For patients who survive the first 48 hours of intensive care, multiple organ failure (MOF) is the leading cause of death among patients in the intensive care unit (ICU) (see Chapter 61). Several lines of clinical evidence convincingly link gut injury and subsequent dysfunction to MOF.1 First, patients who experience persistent gut hypoperfusion after resuscitation are at high risk for abdominal compartment syndrome (ACS), which can lead to early MOF, and even death.2,3 Second, epidemiologic studies have consistently shown that the normally sterile proximal gut becomes heavily colonized with a variety of organisms.
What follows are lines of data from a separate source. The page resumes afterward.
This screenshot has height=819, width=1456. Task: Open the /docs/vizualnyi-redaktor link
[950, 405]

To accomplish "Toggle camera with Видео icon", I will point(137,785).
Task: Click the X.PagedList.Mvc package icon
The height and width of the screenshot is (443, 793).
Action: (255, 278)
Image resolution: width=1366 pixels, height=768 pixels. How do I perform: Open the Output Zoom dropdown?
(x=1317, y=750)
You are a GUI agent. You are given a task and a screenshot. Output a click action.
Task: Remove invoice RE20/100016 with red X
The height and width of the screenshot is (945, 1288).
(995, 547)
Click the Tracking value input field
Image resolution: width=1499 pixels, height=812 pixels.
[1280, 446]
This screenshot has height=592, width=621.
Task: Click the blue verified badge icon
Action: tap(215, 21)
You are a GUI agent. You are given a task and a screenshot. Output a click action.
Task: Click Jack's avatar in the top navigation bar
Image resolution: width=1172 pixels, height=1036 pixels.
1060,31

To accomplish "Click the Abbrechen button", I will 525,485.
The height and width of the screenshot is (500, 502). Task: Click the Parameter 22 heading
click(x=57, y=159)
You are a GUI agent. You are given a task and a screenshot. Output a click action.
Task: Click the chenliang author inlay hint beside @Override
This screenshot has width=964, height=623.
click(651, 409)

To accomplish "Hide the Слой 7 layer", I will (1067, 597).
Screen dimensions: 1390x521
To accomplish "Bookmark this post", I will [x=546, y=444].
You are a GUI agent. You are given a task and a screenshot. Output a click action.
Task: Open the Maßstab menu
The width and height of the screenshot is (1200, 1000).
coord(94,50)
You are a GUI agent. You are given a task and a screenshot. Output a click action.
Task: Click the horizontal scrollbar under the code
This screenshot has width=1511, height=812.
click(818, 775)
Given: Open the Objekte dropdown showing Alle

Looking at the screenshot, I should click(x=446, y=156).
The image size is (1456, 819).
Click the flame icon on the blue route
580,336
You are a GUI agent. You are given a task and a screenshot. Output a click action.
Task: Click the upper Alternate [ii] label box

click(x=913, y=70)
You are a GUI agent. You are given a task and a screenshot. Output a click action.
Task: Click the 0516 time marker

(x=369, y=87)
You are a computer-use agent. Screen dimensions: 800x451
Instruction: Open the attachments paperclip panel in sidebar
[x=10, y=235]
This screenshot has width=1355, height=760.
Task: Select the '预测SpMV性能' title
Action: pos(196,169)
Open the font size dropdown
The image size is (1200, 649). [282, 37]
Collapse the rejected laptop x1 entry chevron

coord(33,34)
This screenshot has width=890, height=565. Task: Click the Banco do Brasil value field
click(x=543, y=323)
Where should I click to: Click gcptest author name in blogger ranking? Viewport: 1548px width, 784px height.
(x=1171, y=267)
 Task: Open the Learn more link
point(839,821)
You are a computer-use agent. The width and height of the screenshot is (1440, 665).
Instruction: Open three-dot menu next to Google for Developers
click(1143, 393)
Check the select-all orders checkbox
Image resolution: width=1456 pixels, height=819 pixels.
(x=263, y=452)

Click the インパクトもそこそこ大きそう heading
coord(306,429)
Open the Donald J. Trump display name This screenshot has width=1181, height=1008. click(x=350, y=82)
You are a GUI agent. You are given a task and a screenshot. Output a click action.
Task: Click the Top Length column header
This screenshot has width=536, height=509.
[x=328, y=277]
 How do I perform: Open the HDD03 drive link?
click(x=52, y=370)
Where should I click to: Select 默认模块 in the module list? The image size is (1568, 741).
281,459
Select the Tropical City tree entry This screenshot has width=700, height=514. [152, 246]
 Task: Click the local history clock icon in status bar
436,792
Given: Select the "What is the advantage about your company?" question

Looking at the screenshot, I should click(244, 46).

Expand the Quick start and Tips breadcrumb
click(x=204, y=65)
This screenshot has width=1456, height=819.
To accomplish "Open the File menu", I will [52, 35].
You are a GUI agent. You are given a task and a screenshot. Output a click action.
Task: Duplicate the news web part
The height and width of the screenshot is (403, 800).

These same organisms have been identified to be pathogens that cause late nosocomial infections after the ischemia–reperfusion insult weakens the gut barriers.4,5,6,7,8,9,10,11,12 Third, gut-specific therapies (selective gut decontamination, early enteral nutrition, and most recently immune-enhancing enteral diets [IEDs]) have been shown to reduce these nosocomial infections.13,14,15,16,17,18,19 The purpose of this chapter will be to first provide a brief overview of why critically injured trauma patients develop gut dysfunction and how gut dysfunction contributes to overall morbidity and mortality. The discussion will then focus on the pathogenesis and clinical monitoring of specific gut dysfunctions. Based on this information, potential therapeutic strategies to prevent and/or treat gut dysfunction to enhance patient outcome will be discussed.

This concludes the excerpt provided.